During a recent NFLPA media conference call, I asked NFLPA assistant executive director of external affairs George Atallah where the case stood, and what the decision would mean, especially how the owners having a war chest to fund a lockout would move the goalposts (so to speak) in the ongoing labor war.
"[It is] our belief that the networks negotiated the television contracts in order to gain leverage over the players in negotiations that we are arguing before a special master," Atallah said. "[This] goes against our contract. To answer your question as specifically as I can given ongoing litigation, we expect the case -- it was reported [Monday] -- we expect a decision from the special master sometime before the Super Bowl. Those are as many details as I can provide at this time.
"The deals that were cut -- the television contracts -- before this most recent
fantastic one with ESPN to extend the 'Monday Night Football' rights, they were done
guaranteeing the owners revenue next year even if there were no games played.
"So people can draw their own conclusions about what that means, and the league can talk about back-end credits for whatever that means, but clearly we're arguing that those contracts were made explicitly in an effort to gain leverage over the players."

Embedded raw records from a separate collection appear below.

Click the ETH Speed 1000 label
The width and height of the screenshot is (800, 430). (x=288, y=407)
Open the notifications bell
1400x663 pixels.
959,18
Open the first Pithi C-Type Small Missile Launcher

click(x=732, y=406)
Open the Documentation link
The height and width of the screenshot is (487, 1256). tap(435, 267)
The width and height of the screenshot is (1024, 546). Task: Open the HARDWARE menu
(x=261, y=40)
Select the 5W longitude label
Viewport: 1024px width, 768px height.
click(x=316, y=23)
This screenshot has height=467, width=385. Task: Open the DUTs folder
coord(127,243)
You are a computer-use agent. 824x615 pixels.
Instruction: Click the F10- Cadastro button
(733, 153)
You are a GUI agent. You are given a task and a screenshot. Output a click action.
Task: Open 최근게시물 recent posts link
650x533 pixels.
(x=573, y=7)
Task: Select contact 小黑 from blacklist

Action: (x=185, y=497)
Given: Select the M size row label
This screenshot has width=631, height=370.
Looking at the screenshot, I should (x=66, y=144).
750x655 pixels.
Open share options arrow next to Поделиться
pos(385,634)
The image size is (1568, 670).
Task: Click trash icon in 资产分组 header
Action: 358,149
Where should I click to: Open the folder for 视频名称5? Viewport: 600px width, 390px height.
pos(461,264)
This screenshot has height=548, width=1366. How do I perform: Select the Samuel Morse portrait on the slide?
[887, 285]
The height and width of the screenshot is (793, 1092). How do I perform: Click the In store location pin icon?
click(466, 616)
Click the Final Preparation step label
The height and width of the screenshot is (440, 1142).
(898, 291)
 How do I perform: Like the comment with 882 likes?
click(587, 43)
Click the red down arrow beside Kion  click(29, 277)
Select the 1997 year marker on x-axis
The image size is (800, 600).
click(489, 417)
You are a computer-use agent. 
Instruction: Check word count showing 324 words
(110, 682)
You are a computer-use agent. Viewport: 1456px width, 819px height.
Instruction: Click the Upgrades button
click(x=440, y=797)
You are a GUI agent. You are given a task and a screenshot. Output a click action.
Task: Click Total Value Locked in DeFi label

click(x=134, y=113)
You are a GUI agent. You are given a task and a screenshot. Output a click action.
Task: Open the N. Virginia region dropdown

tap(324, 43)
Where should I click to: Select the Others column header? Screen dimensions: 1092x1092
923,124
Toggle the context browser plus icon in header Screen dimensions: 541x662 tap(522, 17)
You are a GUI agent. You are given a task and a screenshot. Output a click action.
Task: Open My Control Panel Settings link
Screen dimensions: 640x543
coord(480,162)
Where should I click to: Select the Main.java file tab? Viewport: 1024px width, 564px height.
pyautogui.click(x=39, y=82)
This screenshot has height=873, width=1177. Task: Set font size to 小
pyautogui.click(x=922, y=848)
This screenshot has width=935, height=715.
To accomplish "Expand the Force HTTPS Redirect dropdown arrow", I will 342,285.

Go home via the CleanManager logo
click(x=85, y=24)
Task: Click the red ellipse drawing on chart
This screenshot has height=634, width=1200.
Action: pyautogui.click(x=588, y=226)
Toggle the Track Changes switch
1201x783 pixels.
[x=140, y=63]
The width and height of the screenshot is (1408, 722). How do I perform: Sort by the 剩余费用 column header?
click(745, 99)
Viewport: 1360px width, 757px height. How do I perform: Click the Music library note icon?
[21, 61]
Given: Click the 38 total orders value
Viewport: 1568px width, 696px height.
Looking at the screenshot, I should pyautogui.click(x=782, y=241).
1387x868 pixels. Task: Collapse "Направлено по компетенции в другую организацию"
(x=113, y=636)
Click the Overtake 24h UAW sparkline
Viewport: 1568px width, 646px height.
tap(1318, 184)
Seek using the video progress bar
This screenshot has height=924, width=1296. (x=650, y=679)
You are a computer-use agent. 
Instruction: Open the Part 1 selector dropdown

In a statement released by both sides on Monday, it was announced that "NFL Players Association Executive Director DeMaurice Smith and Commissioner Roger Goodell met today in New York to discuss a range of issues related to a new Collective Bargaining Agreement. As part of a process to intensify negotiations, they agreed to hold a formal bargaining session with both negotiating teams on Saturday in the Dallas area. They also agreed to a series of meetings over the next few weeks, both formal bargaining sessions and smaller group meetings, in an effort to reach a new agreement by early March."
And while that's all well and good, the fact that the owners now have the money needed to dig in and wait the players out not only gives one side unfair advantage, it also sets up several needless complications -- a good sign that what we have here is a bad ruling.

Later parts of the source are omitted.